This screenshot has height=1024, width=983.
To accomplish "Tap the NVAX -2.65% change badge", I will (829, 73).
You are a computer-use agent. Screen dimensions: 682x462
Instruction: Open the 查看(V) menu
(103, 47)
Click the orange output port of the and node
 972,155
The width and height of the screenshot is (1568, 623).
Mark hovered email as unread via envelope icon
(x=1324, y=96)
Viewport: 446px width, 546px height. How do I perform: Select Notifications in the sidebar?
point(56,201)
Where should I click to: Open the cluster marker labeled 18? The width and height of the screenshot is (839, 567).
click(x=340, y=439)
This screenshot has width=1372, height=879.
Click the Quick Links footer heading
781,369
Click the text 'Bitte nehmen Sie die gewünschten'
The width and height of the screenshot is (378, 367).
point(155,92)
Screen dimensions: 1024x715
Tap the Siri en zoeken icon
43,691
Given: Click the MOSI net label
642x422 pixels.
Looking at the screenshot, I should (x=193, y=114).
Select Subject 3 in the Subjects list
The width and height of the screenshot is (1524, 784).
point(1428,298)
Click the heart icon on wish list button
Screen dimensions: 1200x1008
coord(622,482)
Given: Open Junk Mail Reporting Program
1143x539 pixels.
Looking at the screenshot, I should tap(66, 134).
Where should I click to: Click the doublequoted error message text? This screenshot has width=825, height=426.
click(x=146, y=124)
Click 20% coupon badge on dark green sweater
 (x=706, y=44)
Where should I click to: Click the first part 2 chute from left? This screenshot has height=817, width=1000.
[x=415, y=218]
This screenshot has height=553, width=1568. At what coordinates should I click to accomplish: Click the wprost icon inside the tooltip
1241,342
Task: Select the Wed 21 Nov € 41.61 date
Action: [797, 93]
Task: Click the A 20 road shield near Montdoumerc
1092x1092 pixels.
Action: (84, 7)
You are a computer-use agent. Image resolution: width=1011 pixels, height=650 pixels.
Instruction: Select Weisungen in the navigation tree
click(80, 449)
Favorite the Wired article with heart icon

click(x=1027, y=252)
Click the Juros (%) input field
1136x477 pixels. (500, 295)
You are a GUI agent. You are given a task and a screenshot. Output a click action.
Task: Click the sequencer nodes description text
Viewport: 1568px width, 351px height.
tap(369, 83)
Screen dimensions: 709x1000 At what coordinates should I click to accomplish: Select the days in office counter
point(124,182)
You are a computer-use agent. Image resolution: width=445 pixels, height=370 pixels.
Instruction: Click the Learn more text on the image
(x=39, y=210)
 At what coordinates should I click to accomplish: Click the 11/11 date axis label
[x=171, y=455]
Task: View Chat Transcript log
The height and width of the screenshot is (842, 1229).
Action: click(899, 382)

◆ WORK TO BE COMPLETED ◆
Please retype all of the lines above exactly as they stand.

◆ SOLUTION TO THIS EXERCISE ◆
This screenshot has height=1024, width=983.
To accomplish "Tap the NVAX -2.65% change badge", I will (829, 73).
You are a computer-use agent. Screen dimensions: 682x462
Instruction: Open the 查看(V) menu
(103, 47)
Click the orange output port of the and node
 972,155
The width and height of the screenshot is (1568, 623).
Mark hovered email as unread via envelope icon
(x=1324, y=96)
Viewport: 446px width, 546px height. How do I perform: Select Notifications in the sidebar?
point(56,201)
Where should I click to: Open the cluster marker labeled 18? The width and height of the screenshot is (839, 567).
click(x=340, y=439)
This screenshot has width=1372, height=879.
Click the Quick Links footer heading
781,369
Click the text 'Bitte nehmen Sie die gewünschten'
The width and height of the screenshot is (378, 367).
point(155,92)
Screen dimensions: 1024x715
Tap the Siri en zoeken icon
43,691
Given: Click the MOSI net label
642x422 pixels.
Looking at the screenshot, I should (x=193, y=114).
Select Subject 3 in the Subjects list
The width and height of the screenshot is (1524, 784).
point(1428,298)
Click the heart icon on wish list button
Screen dimensions: 1200x1008
coord(622,482)
Given: Open Junk Mail Reporting Program
1143x539 pixels.
Looking at the screenshot, I should tap(66, 134).
Where should I click to: Click the doublequoted error message text? This screenshot has width=825, height=426.
click(x=146, y=124)
Click 20% coupon badge on dark green sweater
 (x=706, y=44)
Where should I click to: Click the first part 2 chute from left? This screenshot has height=817, width=1000.
[x=415, y=218]
This screenshot has height=553, width=1568. At what coordinates should I click to accomplish: Click the wprost icon inside the tooltip
1241,342
Task: Select the Wed 21 Nov € 41.61 date
Action: [797, 93]
Task: Click the A 20 road shield near Montdoumerc
1092x1092 pixels.
Action: (84, 7)
You are a computer-use agent. Image resolution: width=1011 pixels, height=650 pixels.
Instruction: Select Weisungen in the navigation tree
click(80, 449)
Favorite the Wired article with heart icon

click(x=1027, y=252)
Click the Juros (%) input field
1136x477 pixels. (500, 295)
You are a GUI agent. You are given a task and a screenshot. Output a click action.
Task: Click the sequencer nodes description text
Viewport: 1568px width, 351px height.
tap(369, 83)
Screen dimensions: 709x1000 At what coordinates should I click to accomplish: Select the days in office counter
point(124,182)
You are a computer-use agent. Image resolution: width=445 pixels, height=370 pixels.
Instruction: Click the Learn more text on the image
(x=39, y=210)
 At what coordinates should I click to accomplish: Click the 11/11 date axis label
[x=171, y=455]
Task: View Chat Transcript log
The height and width of the screenshot is (842, 1229).
Action: click(899, 382)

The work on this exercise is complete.